◆ Given instruction ◆
Copy out the material below with "screen capture" substituted for each occurrence of "screenshot", changing nothing else. Omit the pictures from your copy.

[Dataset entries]
┌────────
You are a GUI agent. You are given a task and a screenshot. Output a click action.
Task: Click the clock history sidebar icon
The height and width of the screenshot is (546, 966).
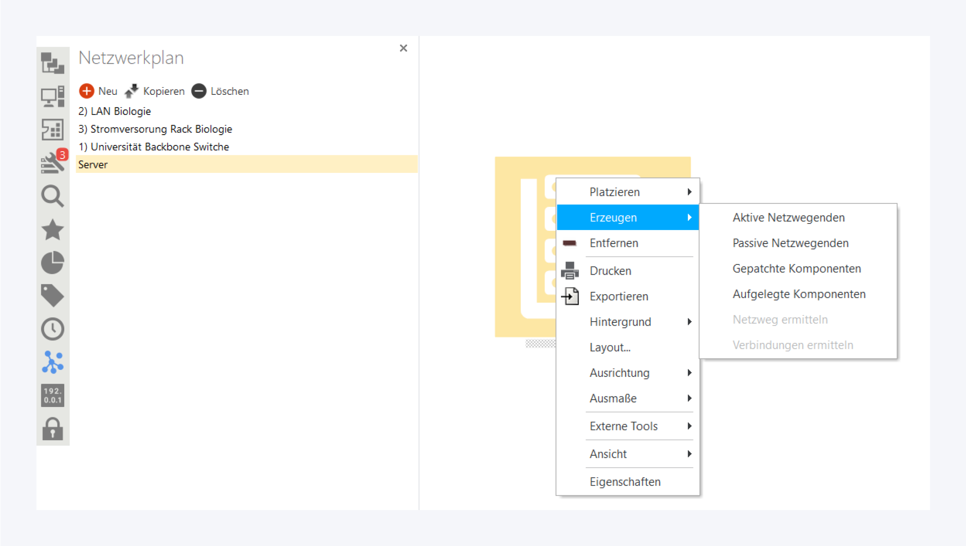point(52,329)
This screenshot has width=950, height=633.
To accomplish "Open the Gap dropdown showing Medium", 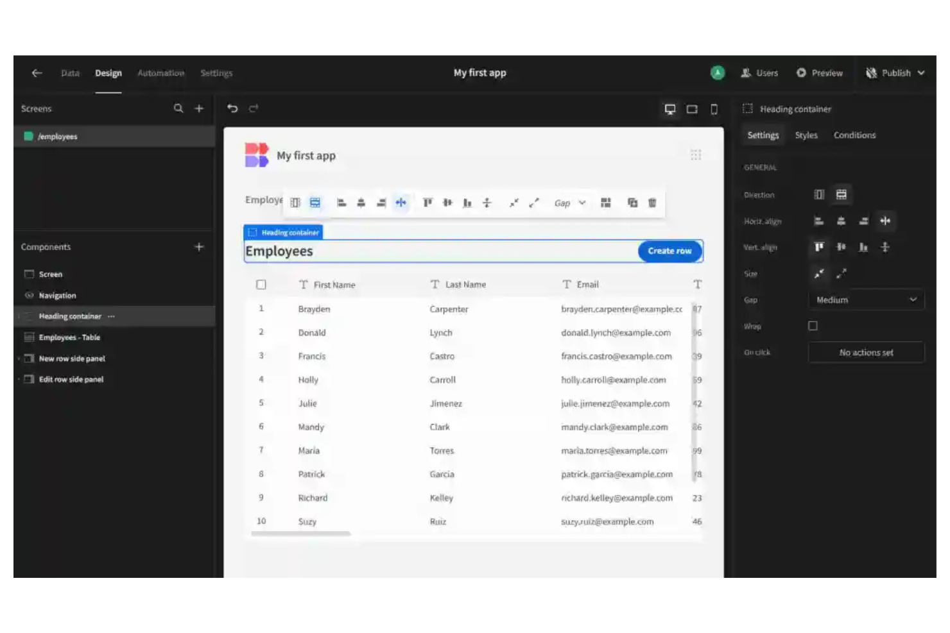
└────────
◆ Answer to this problem ◆
You are a GUI agent. You are given a task and a screen capture. Output a click action.
Task: Click the clock history sidebar icon
The height and width of the screen capture is (546, 966).
point(52,329)
This screen capture has width=950, height=633.
To accomplish "Open the Gap dropdown showing Medium", 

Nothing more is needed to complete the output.